Among the entries below, which lines run from the line with "casual (296, 356)" through the line with "[Mountain Lake Coloring Page] (96, 1541)"? Retype those, both ends included, exactly and without pictures.

# # # # #

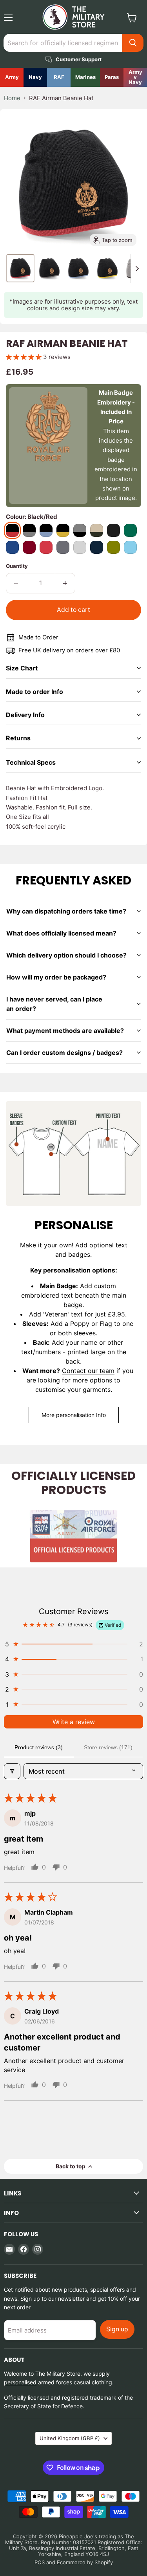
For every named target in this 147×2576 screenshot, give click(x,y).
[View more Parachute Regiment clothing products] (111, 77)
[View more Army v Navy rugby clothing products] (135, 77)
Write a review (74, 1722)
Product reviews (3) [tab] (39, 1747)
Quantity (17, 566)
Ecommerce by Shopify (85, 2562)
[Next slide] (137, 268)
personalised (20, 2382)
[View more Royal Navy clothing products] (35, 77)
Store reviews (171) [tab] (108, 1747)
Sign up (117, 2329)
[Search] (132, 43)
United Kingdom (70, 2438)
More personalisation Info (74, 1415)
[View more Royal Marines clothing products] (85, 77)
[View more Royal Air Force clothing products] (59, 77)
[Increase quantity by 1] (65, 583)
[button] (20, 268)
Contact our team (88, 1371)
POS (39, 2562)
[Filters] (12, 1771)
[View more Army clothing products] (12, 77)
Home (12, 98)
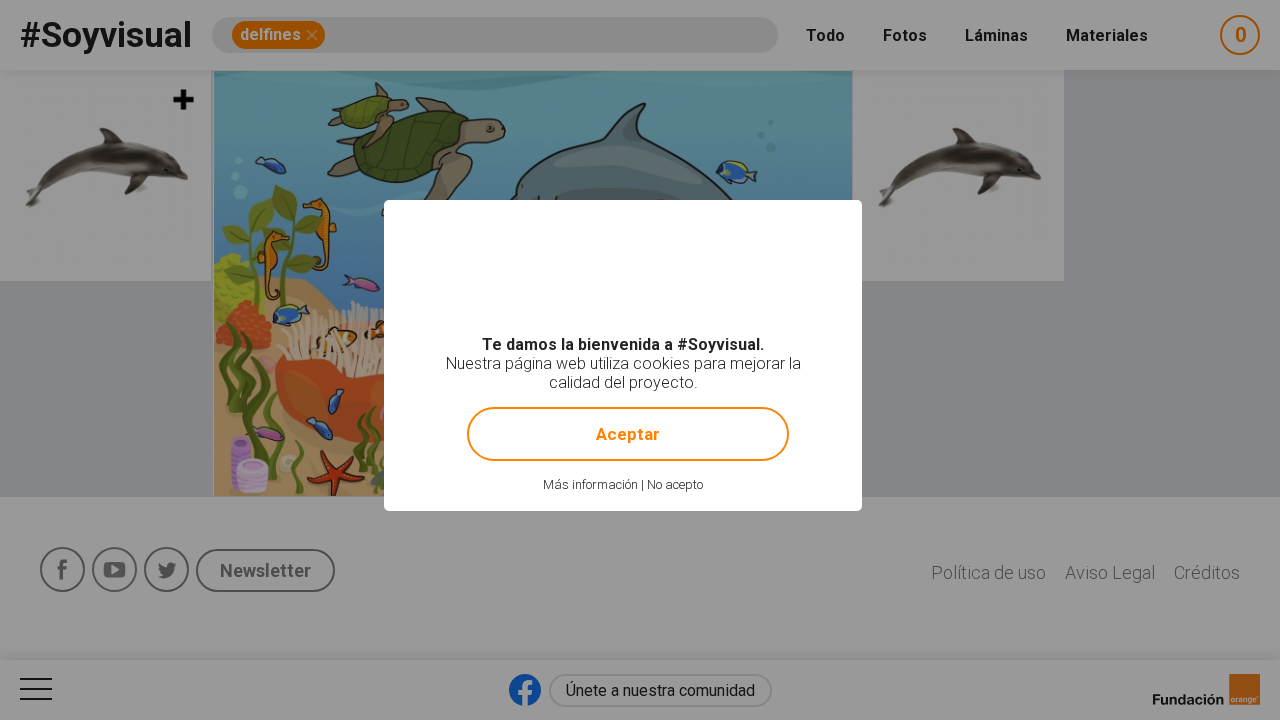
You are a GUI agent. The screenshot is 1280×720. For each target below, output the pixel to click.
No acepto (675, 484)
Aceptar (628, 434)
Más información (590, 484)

# # # # #

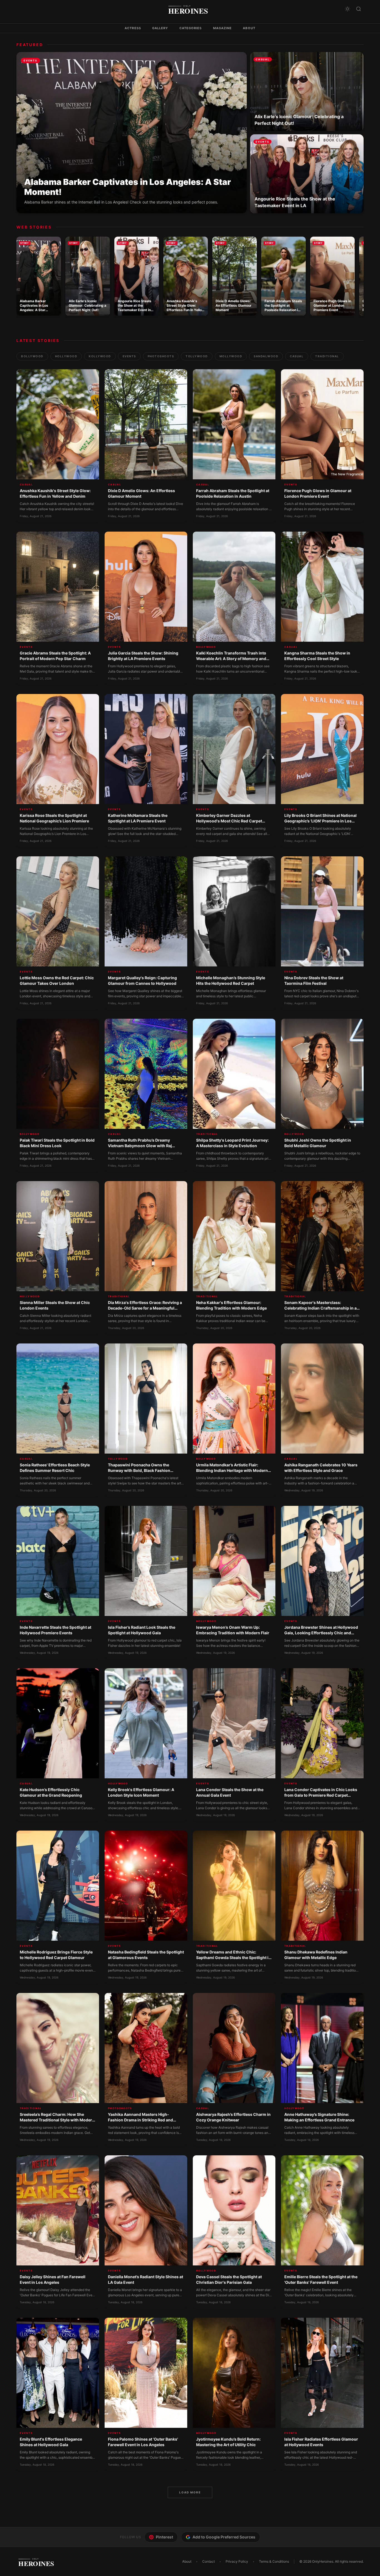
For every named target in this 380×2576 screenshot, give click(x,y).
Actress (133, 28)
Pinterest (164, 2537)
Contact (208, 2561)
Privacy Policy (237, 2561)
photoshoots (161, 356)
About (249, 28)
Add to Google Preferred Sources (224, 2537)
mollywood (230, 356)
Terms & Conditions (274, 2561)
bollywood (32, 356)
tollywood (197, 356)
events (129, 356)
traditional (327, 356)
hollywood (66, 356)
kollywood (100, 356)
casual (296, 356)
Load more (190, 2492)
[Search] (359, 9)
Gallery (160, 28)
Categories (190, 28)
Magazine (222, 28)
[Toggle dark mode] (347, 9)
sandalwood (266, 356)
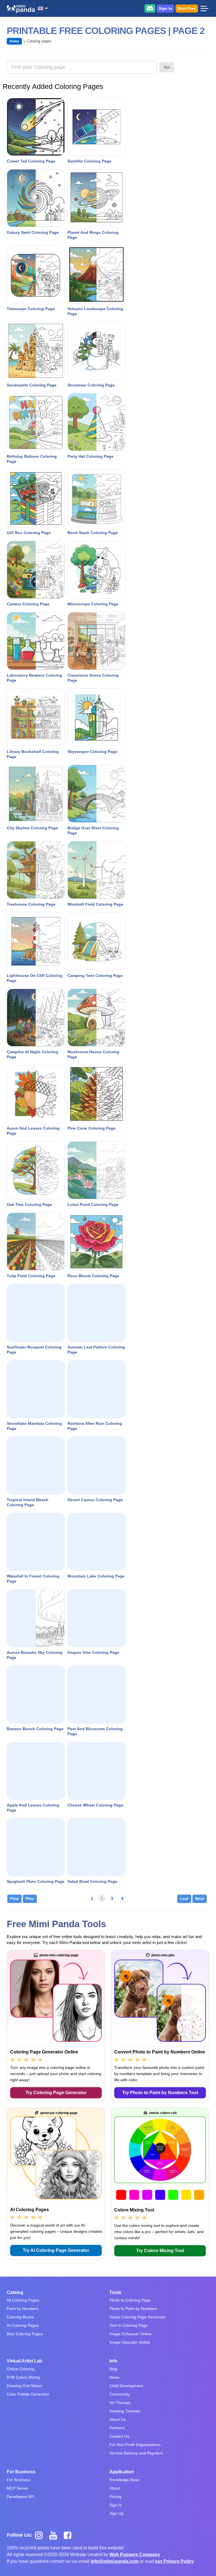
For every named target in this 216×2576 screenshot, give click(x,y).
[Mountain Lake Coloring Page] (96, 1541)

# # # # #

- Solution to the exercise -
casual (296, 356)
Load more (190, 2492)
[Search] (359, 9)
Gallery (160, 28)
Categories (190, 28)
Magazine (222, 28)
[Toggle dark mode] (347, 9)
sandalwood (266, 356)
For every named target in this 216×2576 screenshot, give click(x,y).
[Mountain Lake Coloring Page] (96, 1541)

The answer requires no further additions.